> [Extracted text]
Figure 14. Streamwise evolution of the position of the shear-layer centreline $y_{sl}$ (black lines) and of its inner $y_{sl, inn}$ (blue lines) and outer $y_{sl, out}$ (red lines) boundaries: dotted line, $Re = 3000$; dashed line, $Re = 8000$; and full line, $Re = 14{\,}000$.

It is important to note that, although occurring significantly downstream for the low-Reynolds-number case, the inner thickness of the shear layer in the saturated region for $x_c < x < x_r$ is almost the same for all the Reynolds numbers thus highlighting a possible limiting value. Here, we measure $y_{sl, inn} \approx 0.125$. For $x > x_r$ the outer boundary of the shear layer is almost flat and all the Reynolds numbers considered converges towards the value $y_{sl, out} \approx 0.69$. On the other hand, the inner boundary of the shear layer approaches the wall plate. In this case, the Reynolds number effect is such that the inner boundary converges slower towards the wall in agreement with the slightly longer reattachment length measured by increasing $Re$, see figure 10. It is then confirmed that the reattachment length $x_r$ can be interpreted as the streamwise scale of the shear-layer development (Smith et al. Reference Smith, Pisetta and Viola2021). Finally, the relation between reattachment length and base pressure shown in § 5.1 make possible to associate the streamwise scale of the shear-layer development also to the drag coefficient that indeed is found to slightly increase with $Re$ as shown in § 4.

> [Data excerpts]
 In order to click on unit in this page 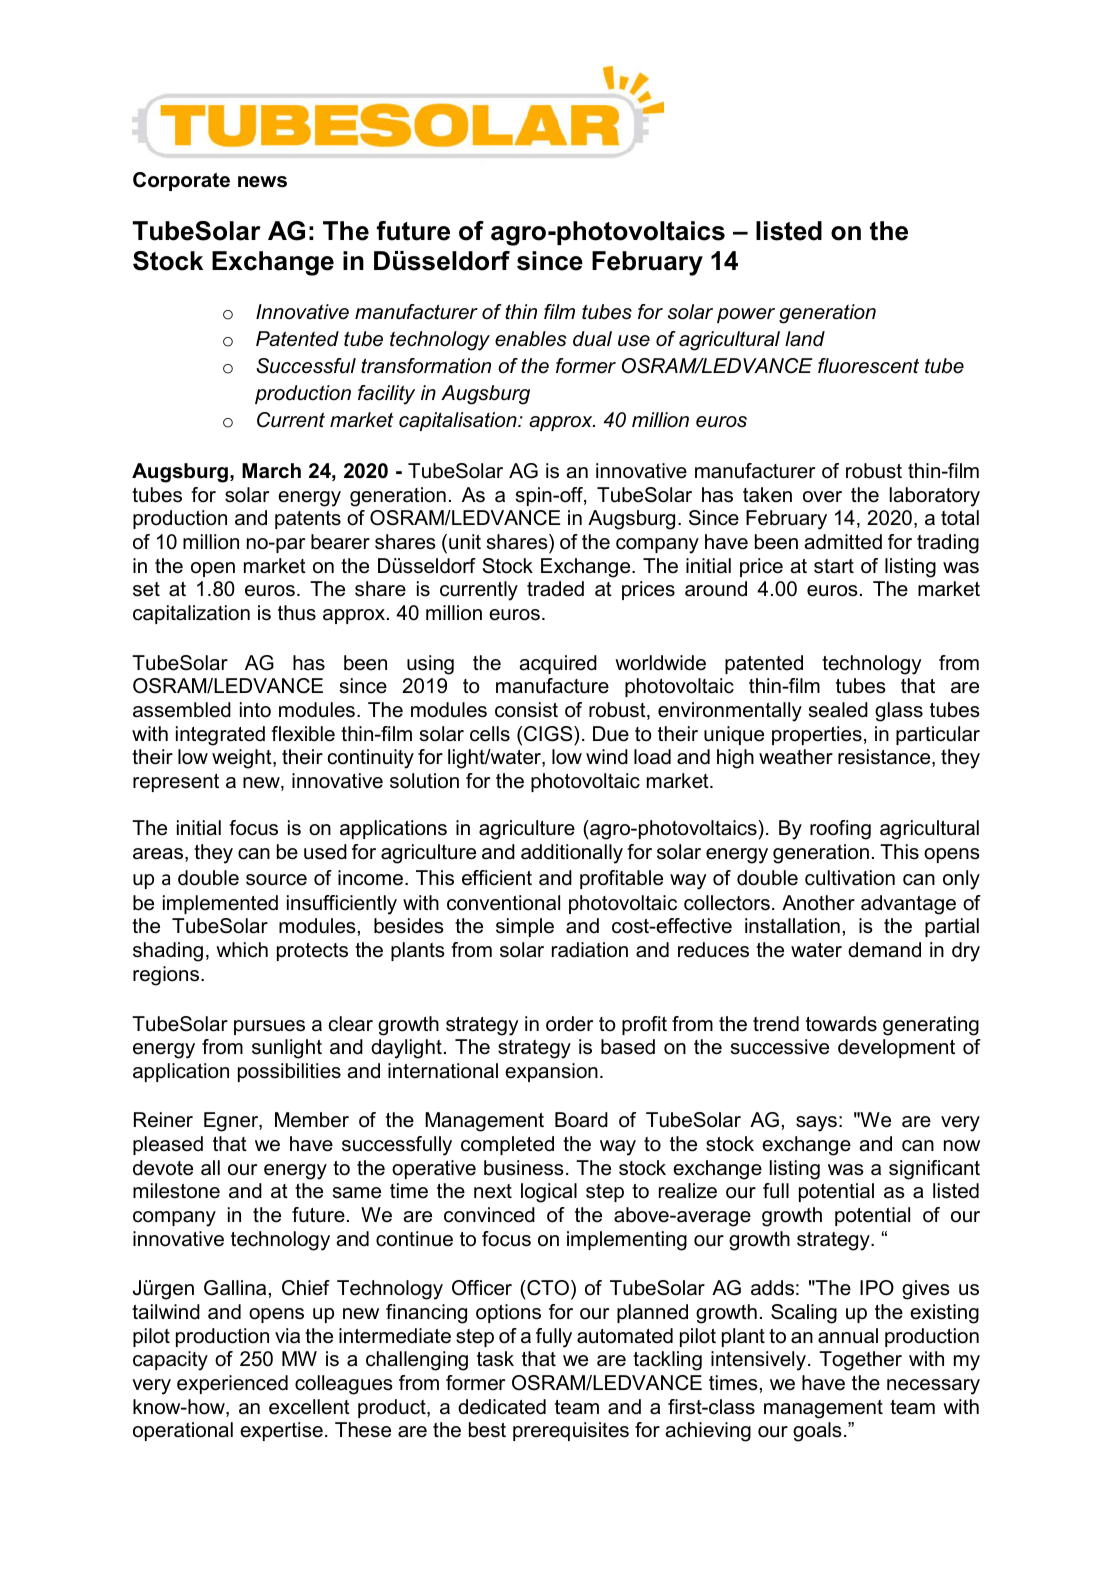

* * *

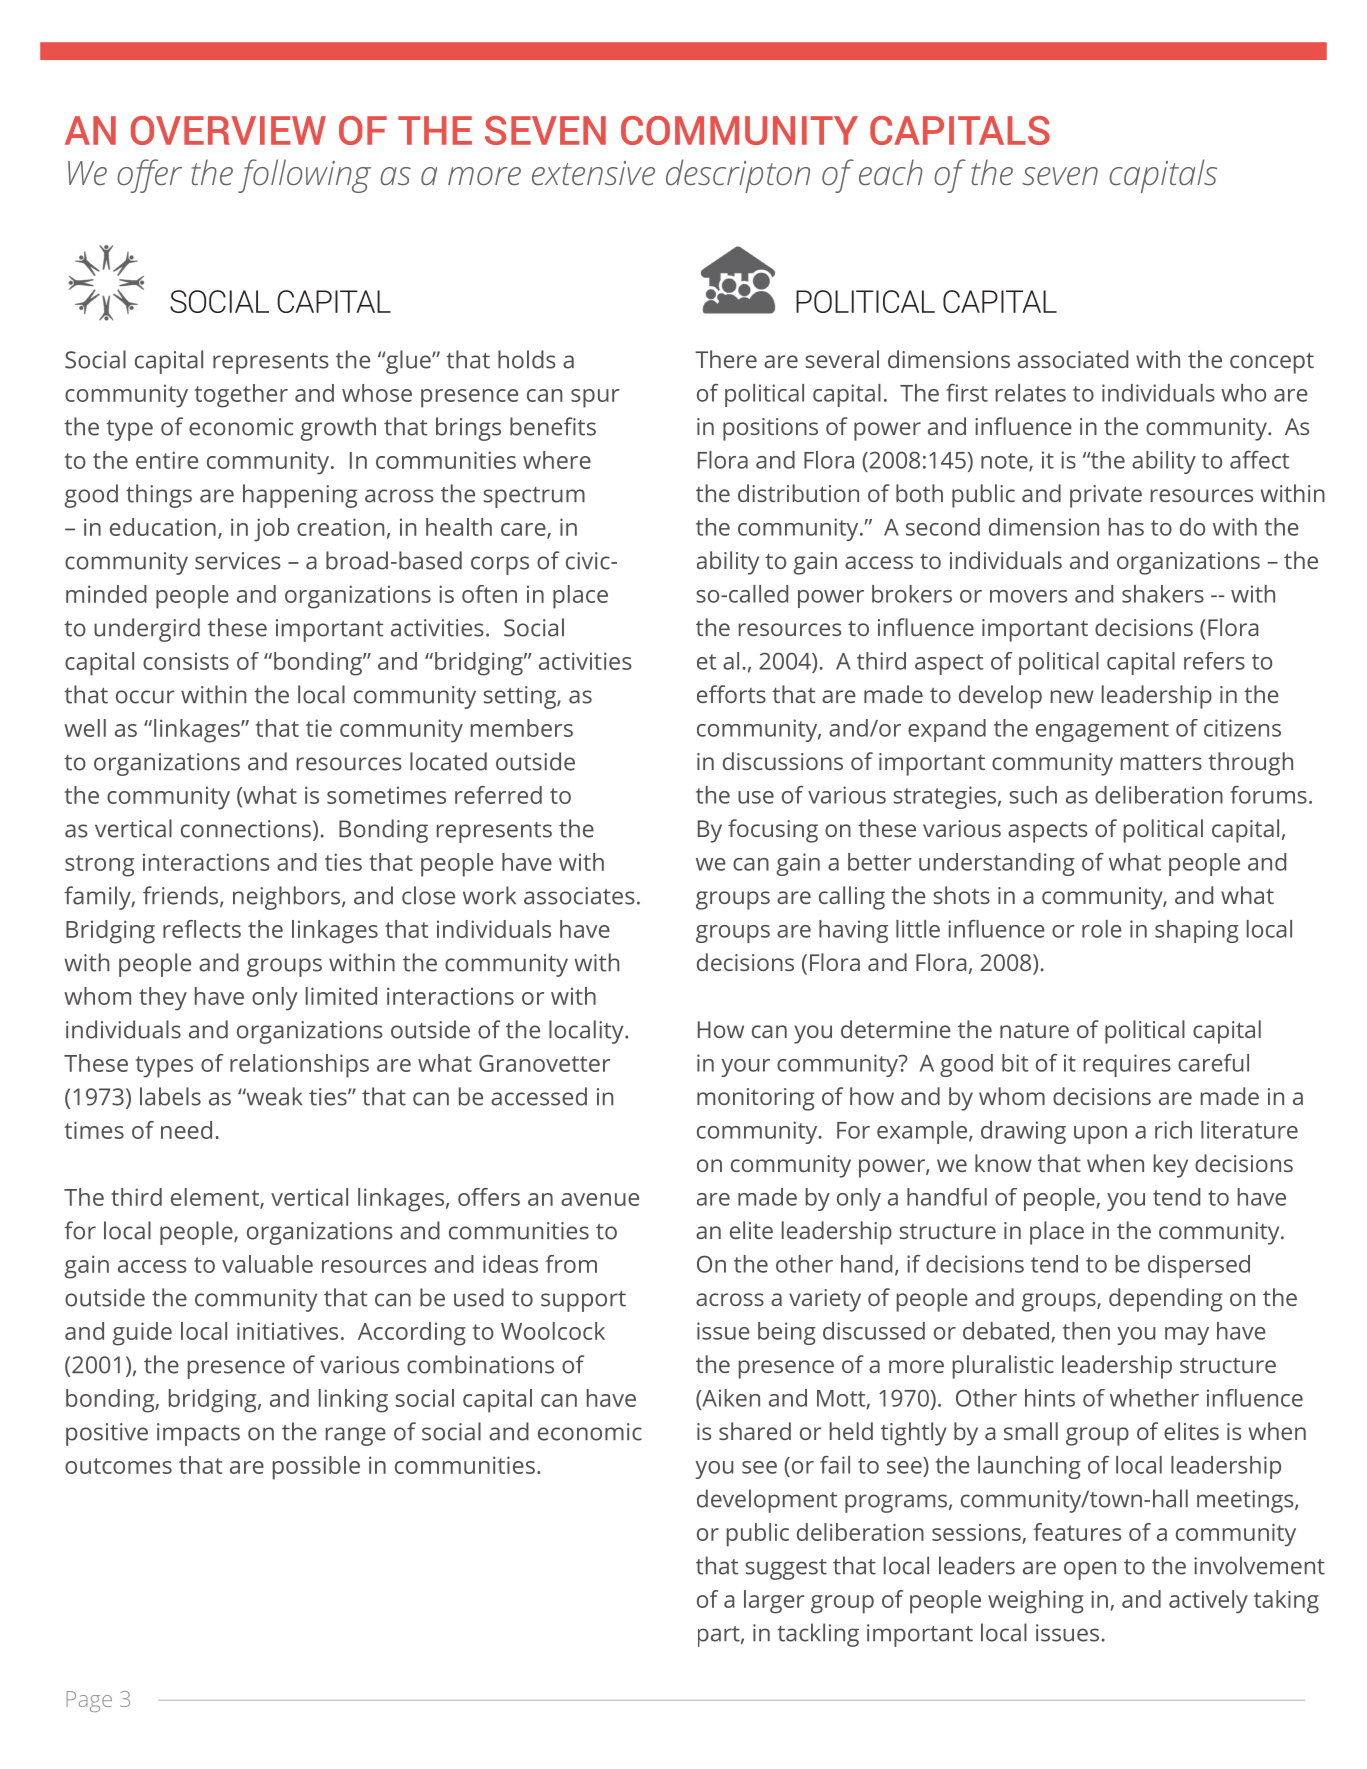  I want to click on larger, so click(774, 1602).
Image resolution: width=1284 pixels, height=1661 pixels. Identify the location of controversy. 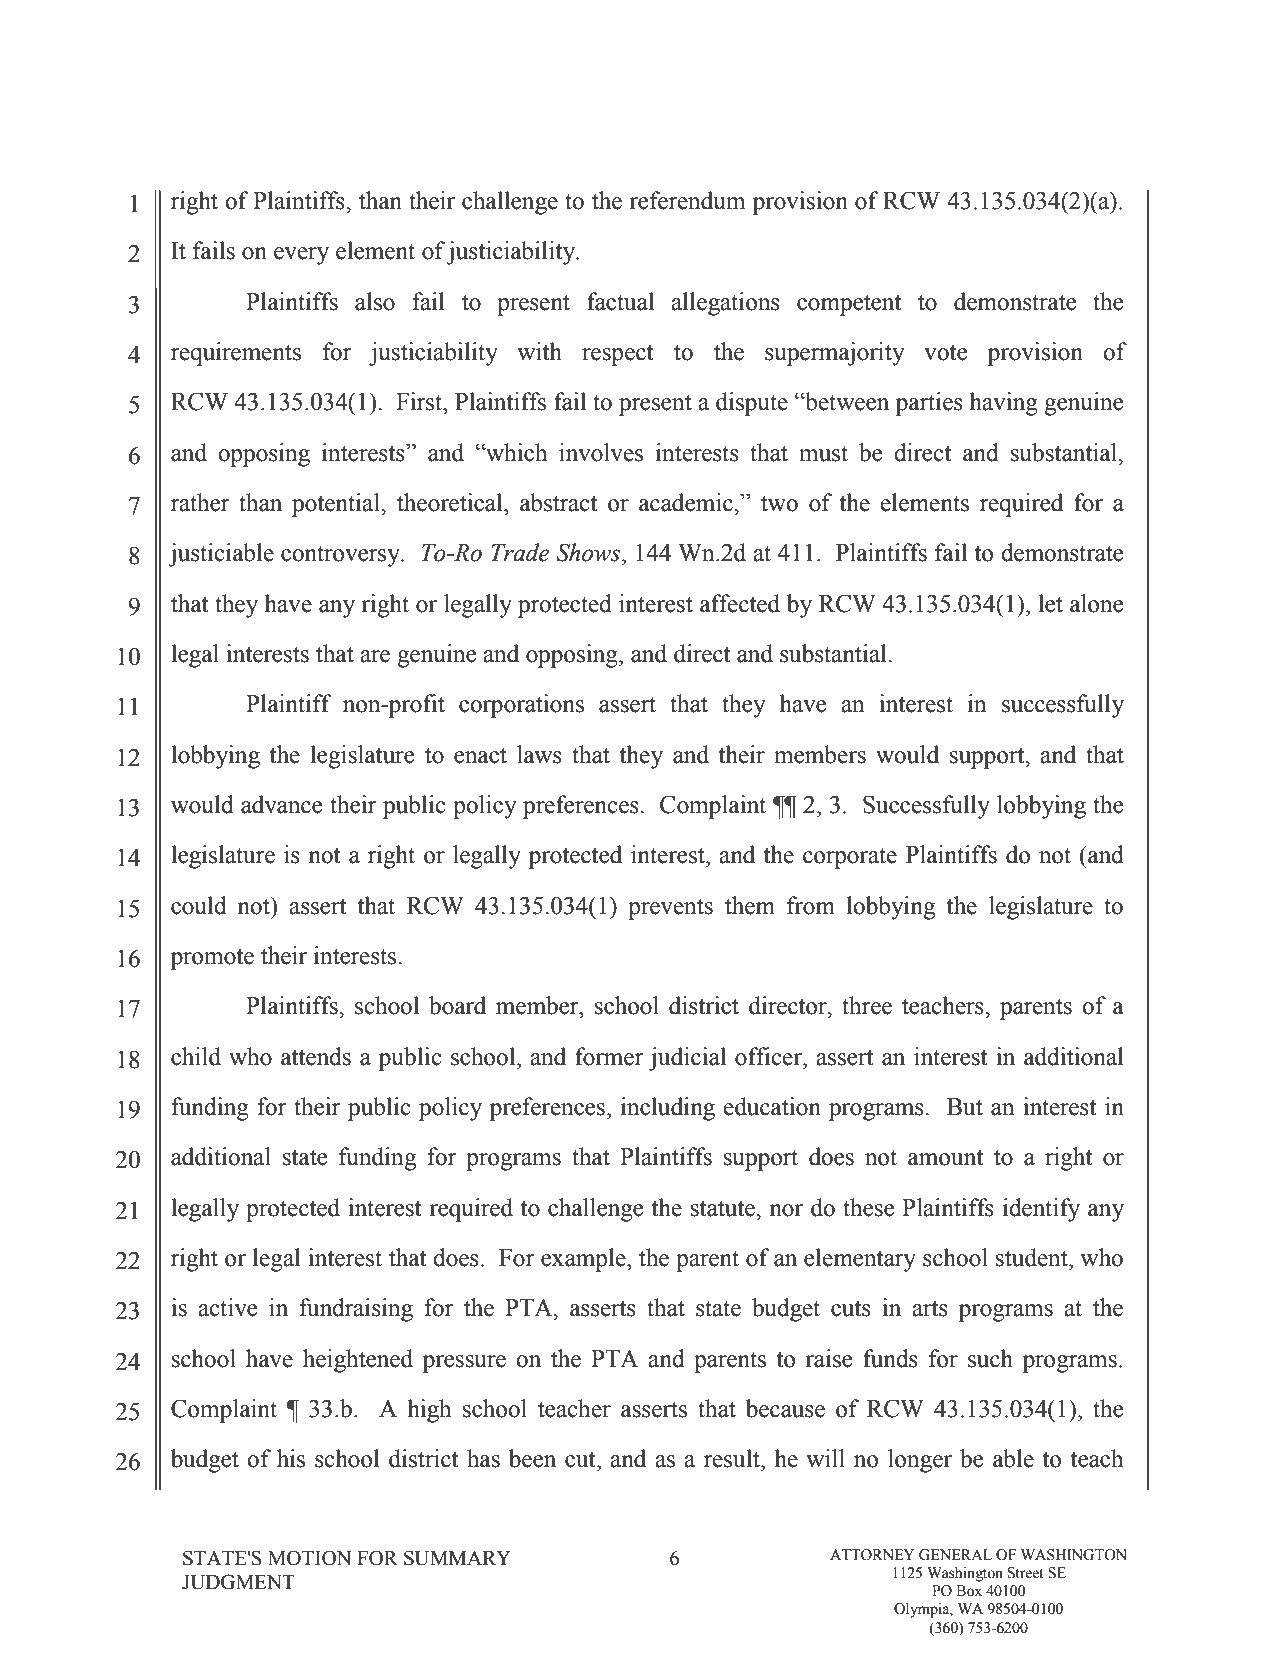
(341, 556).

> [Exercises]
a - In the shear-layer passage, what value does the outer boundary of the shear layer approach for all the Reynolds numbers beyond the reattachment length?
b - Continue the shear-layer passage from its last sentence.
The data play no role in this exercise.

> [Answers for the tasks]
a - It approaches a value of about 0.69.

b -
6.4. Shear-layer entrainment

In accordance with the previous arguments, the tendency of the flow to deviates towards the wall and to reattach is directly related with the intensity of the entrainment mechanisms in the shear layer. These entrainment phenomena are related to the continuous deformation and folding of the shear-layer interface by turbulent motions and, hence, with high rates of momentum transport and scalar mixing. To quantitatively address these phenomena, we consider the entrainment velocity defined as

(6.7)\begin{equation} V_e = \frac{{\rm d} Q_x}{{\rm d}\kern 0.06em x}, \end{equation}

where

(6.8)\begin{equation} Q_x (x) = \int_0^{y_\varOmega(x)} U (x,y) \,{{\rm d} y}, \end{equation}

is the volumetric flow rate and $y_\varOmega (x)$ is the streamwise evolving position of the flow interface measured as the location where the mean vorticity reduces to small negligible values, i.e. $|\varOmega _z| (x, y_\varOmega ) = 0.01 |\varOmega _z|_{max} (x)$. As shown in figure 15(a), the rate of displacement of the interface is initially fast and reduces by reaching the primary vortex center. As shown in the following analysis of flow rate $Q_x$, this saturation of the rate of displacement for $x > x_c$ is not induced by a reduction of the entrainment processes but, rather, by the deviation towards the wall of the mean flow paths associated with the downstream part of the primary vortex in accordance with previous arguments on the shear-layer dynamics. Indeed, by comparing figures 15(a) and 14, it is possible to appreciate that the behaviour of the flow interface along the body side $y_\varOmega (x)$ is qualitatively consistent with the estimate given by $y_{sl, out}$ thus confirming that the behaviour of the interface and of the related entrainment processes are essentially driven by the dynamics of the shear layer. Finally, the effect of the Reynolds number is evident only for the case $Re=3000$ where lower spreading rates are measured in the central part of the body. The two higher-Reynolds-number cases are, in contrast, almost perfectly superimposed.

Figure 15. Streamwise evolution of the interface position $y_\varOmega (x)$ (a) and of the volumetric flow rate $Q_x (x)$ (b): dotted line, $Re = 3000$; dashed line, $Re = 8000$; and full line, $Re = 14{\,}000$.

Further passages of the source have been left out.